As much as Rauschenberg’s identity as a visual artist was profoundly informed by his reverence for and engagement with the performance arts, Paul Taylor was likewise influenced and inspired by a desire to paint. Before forming the now world renowned Paul Taylor Dance Company, Taylor had performed to much acclaim with pioneering choreographers Merce Cunningham and Martha Graham; before that, however, he had considered becoming a painter. Rauschenberg’s distinctive aesthetic, classified by a near worship of the everyday found object, resonated with Taylor’s innovative approach to modern dance. Distinguished Guggenheim Museum curator Nancy Spector distills the fundamental conceptual commonalities between the two artists when she says, “In his early experimental work Taylor broadened the choreographic parameters of modern dance to include the vernacular gesture and stillness itself. Inspired by Rauschenberg’s and Johns’s embrace of empirical reality as material for their art, Taylor stripped dance down to its essential movements: breathing, posing, walking, sitting, thinking, and so on.” (Nancy Spector, “Rauschenberg and Performance, 1963-67: A ‘Poetry of Infinite Possibilities',” in Exh. Cat., New York, Solomon R. Guggenheim Museum, Robert Rauschenberg: A Retrospective, 1997, p. 231) Bolstered by a great mutual appreciation for each other’s artistic pursuits, Taylor and Rauschenberg produced a number of theatrical masterworks together, from Jack and the Beanstalk, which was the first public performance of Taylor’s choreography and premiered at the Henry Street Playhouse in New York on May 30th 1954, to Tracer, which premiered at the Théâtre des Nations, Paris on April 11th 1962, and for which Rauschenberg created the present work.

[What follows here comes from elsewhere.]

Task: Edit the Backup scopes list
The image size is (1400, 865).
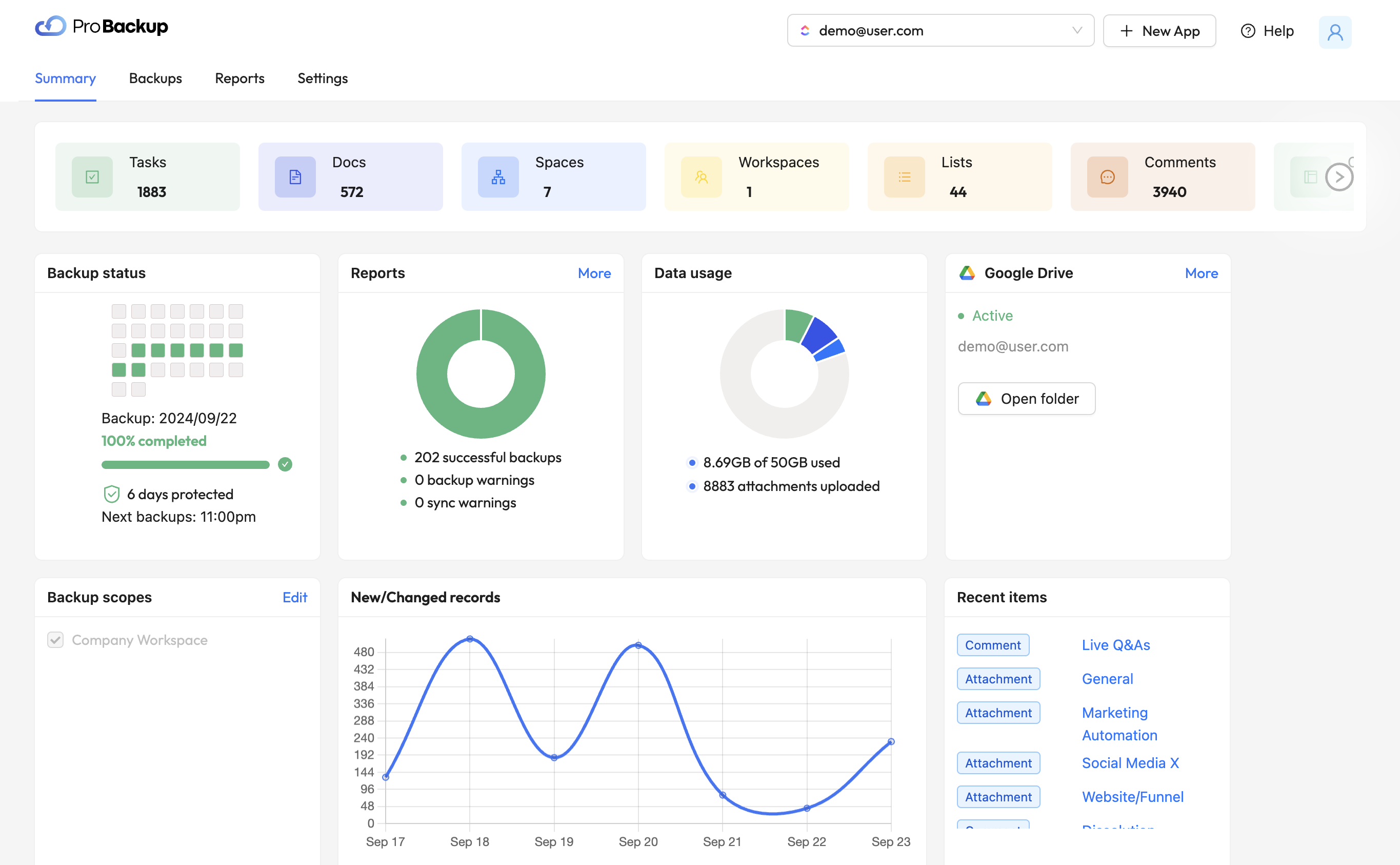Action: click(294, 597)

For the purposes of the dance, the bicycle wheel that comprises Tracer was mechanized to rotate at different speeds according to the movements of the dancers. Placed on an otherwise empty stage, and surrounded by performers wearing costumes that Rauschenberg had decorated with tire treads, Tracer was in a position of absolute prominence and significance. Though the details of the choreography have since been forgotten, the memory of Tracer lives on through beautiful photographic images that show the Taylor dancers in the midst of fluid, curving movement that one can imagine being the perfect physical accompaniment to the mechanical revolutions of the sculpture. After the performance, the present work travelled with the company back to the United States, where it has remained in Paul Taylor’s collection for over half a century. This significant record of achievement can only be described as a spectacular artistic collaboration that traversed conventional notions of boundaries between different art forms and media. Together Rauschenberg and Taylor pioneered a new synthesis of visual art, performance, dance and music to create an enduring legacy of groundbreaking work. While the nature of performance is fundamentally transitory, Rauschenberg’s works, such as Tracer, provide a lasting vestige to these remarkable events.